Quant à ces variétés, elles ont reçu le nom de races, qui fait naître l'idée d'une filiation plus ou moins directe entre les individus de la même variété, mais qui ne résout ni affirmativement ni négativement la question de la parenté entre individus de variétés différentes. Le nom d'espèces supposerait la question résolue définitivement dans le sens de la diversité des origines; le nom de variétés, pris dans l'acception spéciale qu'on lui donne en histoire naturelle, impliquerait, au contraire, la doctrine que le groupe humain tout entier ne forme qu'une seule espèce. Il en résulterait ce double inconvénient qu'on parlerait deux langues différentes selon qu'on serait monogéniste ou polygéniste, et que ni l'une ni l'autre de ces langues ne serait acceptable pour ceux qui considèrent comme douteux le problème des origines. Le nom de races, au contraire, peut être adopté par tout le monde, et c'est pour cela qu'il a maintenant prévalu.

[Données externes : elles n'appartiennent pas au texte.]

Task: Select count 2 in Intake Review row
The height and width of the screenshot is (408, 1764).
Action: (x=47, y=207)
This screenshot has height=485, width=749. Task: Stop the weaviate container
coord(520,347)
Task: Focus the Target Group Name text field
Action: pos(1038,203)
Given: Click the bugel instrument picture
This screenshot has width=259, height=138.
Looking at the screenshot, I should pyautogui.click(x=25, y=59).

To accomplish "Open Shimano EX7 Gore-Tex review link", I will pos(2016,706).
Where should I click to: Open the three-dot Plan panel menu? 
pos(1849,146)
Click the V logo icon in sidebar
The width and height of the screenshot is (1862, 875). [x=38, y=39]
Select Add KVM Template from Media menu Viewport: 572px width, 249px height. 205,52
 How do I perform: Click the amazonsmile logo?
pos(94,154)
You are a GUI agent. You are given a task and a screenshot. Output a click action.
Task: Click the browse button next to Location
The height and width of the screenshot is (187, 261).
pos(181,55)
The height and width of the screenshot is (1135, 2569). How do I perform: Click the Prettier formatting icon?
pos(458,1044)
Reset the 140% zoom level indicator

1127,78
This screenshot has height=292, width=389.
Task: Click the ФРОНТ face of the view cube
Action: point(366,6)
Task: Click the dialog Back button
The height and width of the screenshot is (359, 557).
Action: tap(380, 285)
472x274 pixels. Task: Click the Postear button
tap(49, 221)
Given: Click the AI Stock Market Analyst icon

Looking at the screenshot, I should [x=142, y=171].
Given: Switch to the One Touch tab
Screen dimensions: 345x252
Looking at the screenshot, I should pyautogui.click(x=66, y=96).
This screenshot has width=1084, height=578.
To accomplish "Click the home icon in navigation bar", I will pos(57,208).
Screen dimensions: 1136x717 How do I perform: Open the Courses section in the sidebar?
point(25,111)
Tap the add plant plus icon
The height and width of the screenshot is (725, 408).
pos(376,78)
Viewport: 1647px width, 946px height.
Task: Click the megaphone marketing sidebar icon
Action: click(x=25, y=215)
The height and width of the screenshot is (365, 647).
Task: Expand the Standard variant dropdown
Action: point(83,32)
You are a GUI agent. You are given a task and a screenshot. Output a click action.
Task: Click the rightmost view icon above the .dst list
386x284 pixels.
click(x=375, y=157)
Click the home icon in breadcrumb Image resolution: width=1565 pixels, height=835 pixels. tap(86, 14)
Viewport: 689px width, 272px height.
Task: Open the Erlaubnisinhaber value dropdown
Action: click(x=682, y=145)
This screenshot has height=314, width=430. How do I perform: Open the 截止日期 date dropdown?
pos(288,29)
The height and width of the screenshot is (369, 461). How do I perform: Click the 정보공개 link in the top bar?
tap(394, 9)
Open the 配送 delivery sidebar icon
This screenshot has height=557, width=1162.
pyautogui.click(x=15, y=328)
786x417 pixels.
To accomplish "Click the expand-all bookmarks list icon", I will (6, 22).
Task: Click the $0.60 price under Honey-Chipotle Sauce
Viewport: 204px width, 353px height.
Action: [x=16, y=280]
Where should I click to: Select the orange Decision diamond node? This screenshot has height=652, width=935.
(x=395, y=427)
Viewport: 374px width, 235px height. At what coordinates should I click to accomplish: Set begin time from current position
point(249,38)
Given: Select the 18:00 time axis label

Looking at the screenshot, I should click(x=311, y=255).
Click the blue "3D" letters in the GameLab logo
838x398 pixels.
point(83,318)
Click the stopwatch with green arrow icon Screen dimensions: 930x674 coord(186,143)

La description particulière et la détermination de ces races, l'étude de leurs ressemblances et de leurs dissemblances, sous le rapport de la constitution physique comme sous le rapport de l'état intellectuel et social, la recherche de leurs affinités actuelles, de leur répartition dans le présent ou dans le passé, de leur rôle historique, de leur parenté plus ou moins probable, plus ou moins douteuse, et de leur position respective dans la série humaine : tel est l'objet de la partie de l'anthropologie que l'ait désigne sous le nom d'ETHNOLOGIE. Les sources où elle puise ses renseignements sont très nombreuses et très diverses ».



Extrait de l’article « Anthropologie » du Dictionnaire encyclopédique des sciences médicales, édité en 1866 par A. Dechambre à Paris, tome V, p. 276 et suiv.